## [The request]
Count the lines in the records below that contain the string "товары", treating uppercase and lowercase as different. Reply with the number alone.

## [Provided data]
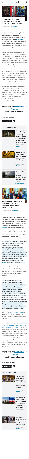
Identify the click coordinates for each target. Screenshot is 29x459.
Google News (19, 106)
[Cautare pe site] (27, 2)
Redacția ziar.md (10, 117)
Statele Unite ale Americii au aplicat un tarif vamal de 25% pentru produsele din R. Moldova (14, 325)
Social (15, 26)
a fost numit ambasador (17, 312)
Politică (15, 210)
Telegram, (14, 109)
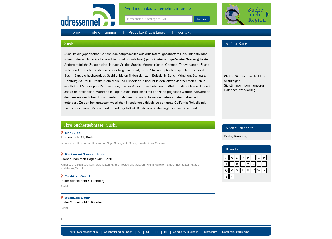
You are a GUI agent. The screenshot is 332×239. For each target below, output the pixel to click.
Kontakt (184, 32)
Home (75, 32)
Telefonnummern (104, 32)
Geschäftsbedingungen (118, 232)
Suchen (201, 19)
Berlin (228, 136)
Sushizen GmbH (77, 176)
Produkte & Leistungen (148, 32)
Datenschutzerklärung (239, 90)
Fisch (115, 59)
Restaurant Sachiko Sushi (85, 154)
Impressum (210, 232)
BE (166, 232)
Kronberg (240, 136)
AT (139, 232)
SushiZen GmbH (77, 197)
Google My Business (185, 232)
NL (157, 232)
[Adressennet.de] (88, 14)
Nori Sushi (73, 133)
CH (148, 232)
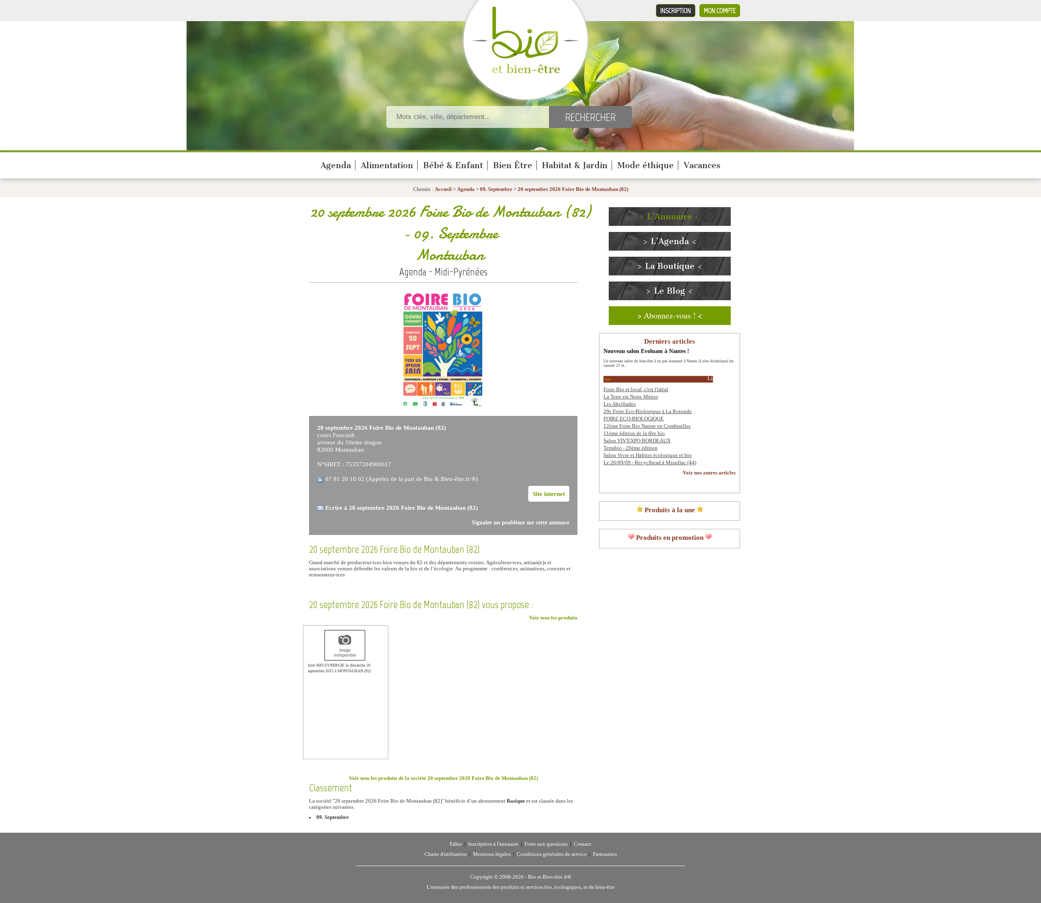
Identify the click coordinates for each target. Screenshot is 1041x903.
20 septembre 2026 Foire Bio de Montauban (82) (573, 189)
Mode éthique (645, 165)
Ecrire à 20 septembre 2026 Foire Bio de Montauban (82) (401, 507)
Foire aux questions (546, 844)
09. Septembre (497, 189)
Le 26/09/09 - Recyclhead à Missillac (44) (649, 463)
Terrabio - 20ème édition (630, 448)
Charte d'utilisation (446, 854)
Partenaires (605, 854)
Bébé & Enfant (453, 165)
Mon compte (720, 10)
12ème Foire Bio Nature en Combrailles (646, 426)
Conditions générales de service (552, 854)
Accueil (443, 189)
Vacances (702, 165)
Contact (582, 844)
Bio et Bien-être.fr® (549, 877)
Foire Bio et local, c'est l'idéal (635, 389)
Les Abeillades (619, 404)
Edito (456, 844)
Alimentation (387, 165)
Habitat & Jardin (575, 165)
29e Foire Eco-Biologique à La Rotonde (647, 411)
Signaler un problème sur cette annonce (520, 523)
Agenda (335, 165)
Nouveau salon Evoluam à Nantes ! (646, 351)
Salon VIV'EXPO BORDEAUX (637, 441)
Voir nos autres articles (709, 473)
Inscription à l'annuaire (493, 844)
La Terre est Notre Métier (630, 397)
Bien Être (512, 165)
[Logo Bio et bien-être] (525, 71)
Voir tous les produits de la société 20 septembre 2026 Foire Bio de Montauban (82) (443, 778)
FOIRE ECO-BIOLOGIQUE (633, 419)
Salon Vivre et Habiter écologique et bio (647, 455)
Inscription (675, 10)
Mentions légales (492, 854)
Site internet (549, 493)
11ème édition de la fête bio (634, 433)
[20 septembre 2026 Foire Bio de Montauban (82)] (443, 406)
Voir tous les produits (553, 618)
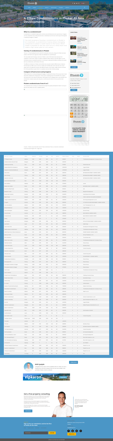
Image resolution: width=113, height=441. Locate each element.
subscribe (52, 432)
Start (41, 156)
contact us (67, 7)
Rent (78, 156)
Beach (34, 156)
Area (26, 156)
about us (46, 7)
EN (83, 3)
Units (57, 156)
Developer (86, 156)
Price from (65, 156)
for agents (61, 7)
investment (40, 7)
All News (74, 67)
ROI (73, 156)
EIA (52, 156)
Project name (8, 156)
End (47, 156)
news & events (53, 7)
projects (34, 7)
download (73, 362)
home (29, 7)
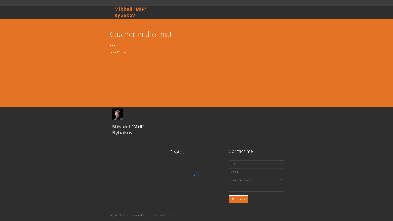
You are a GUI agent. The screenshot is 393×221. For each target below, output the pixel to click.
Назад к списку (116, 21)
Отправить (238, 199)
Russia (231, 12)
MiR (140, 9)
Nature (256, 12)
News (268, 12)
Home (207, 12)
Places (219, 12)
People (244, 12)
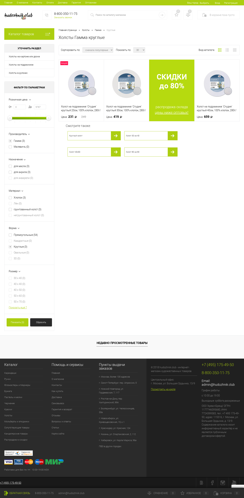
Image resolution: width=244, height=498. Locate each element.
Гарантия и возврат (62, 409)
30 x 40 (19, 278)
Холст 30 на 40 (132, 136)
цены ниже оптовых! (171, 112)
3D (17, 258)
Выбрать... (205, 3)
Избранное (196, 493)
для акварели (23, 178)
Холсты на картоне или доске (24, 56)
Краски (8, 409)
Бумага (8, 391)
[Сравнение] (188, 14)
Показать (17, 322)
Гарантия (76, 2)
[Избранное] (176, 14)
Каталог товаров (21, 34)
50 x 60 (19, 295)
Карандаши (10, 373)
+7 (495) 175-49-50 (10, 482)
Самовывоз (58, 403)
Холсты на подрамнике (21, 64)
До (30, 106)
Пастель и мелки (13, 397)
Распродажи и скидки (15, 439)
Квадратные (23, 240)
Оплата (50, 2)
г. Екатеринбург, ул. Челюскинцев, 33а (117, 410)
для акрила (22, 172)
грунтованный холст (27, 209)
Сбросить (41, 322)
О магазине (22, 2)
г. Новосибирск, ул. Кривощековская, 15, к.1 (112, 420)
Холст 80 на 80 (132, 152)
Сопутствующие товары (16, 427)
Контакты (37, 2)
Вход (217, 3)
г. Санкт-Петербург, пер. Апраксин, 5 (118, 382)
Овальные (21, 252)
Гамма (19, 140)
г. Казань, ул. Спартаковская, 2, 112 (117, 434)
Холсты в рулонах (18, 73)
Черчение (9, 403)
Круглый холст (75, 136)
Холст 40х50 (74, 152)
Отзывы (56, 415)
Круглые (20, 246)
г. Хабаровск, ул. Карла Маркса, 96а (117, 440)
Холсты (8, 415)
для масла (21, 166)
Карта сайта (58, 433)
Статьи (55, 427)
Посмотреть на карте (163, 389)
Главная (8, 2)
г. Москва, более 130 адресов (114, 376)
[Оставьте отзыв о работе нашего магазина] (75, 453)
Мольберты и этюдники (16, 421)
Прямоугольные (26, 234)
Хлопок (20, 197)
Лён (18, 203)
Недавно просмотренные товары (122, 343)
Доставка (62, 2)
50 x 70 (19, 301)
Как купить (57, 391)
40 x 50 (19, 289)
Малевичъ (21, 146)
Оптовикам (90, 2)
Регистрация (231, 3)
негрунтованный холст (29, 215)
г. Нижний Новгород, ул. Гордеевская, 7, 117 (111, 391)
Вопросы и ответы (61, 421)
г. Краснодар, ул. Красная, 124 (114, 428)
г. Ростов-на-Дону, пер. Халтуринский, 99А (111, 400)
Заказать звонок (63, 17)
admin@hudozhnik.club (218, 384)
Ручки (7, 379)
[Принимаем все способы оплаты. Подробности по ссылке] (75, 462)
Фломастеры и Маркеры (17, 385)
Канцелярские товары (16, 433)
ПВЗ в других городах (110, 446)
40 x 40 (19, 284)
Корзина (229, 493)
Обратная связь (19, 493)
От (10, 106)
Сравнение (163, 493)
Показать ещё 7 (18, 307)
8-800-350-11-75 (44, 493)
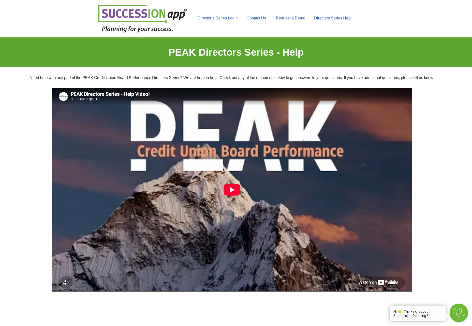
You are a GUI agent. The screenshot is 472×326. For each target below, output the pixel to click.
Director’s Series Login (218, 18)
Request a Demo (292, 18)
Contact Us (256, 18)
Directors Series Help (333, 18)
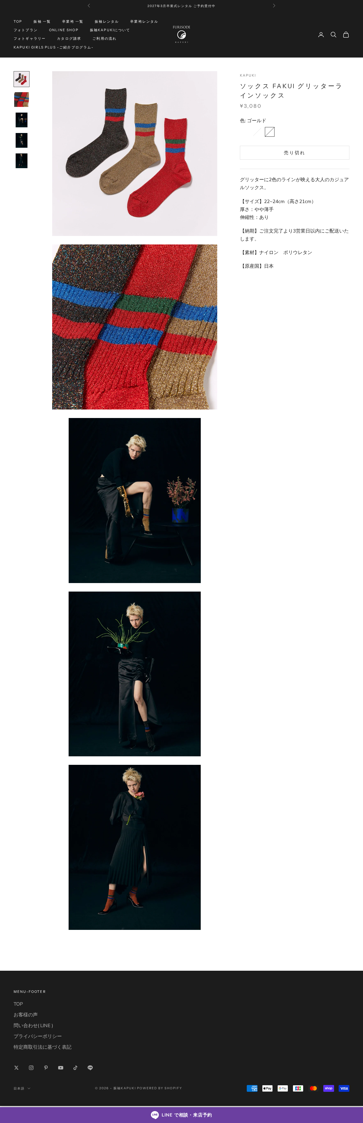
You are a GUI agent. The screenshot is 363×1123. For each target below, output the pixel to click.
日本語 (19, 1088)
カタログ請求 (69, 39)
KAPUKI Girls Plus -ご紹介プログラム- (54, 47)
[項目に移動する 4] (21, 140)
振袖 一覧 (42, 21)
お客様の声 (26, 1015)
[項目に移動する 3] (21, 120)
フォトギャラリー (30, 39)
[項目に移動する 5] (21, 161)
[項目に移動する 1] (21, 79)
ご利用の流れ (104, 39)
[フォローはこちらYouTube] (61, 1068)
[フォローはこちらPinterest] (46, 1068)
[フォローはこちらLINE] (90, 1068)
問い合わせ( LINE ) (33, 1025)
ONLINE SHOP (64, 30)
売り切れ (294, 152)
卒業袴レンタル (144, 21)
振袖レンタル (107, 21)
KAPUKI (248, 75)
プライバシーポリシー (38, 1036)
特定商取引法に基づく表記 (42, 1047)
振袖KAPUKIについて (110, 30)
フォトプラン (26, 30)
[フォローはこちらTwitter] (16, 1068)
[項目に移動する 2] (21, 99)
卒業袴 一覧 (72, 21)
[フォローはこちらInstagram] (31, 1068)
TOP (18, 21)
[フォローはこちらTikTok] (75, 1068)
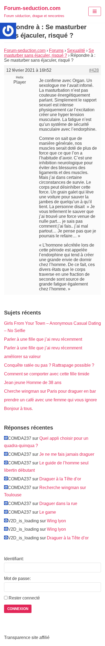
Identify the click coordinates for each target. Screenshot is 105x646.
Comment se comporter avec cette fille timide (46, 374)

## [In response]
3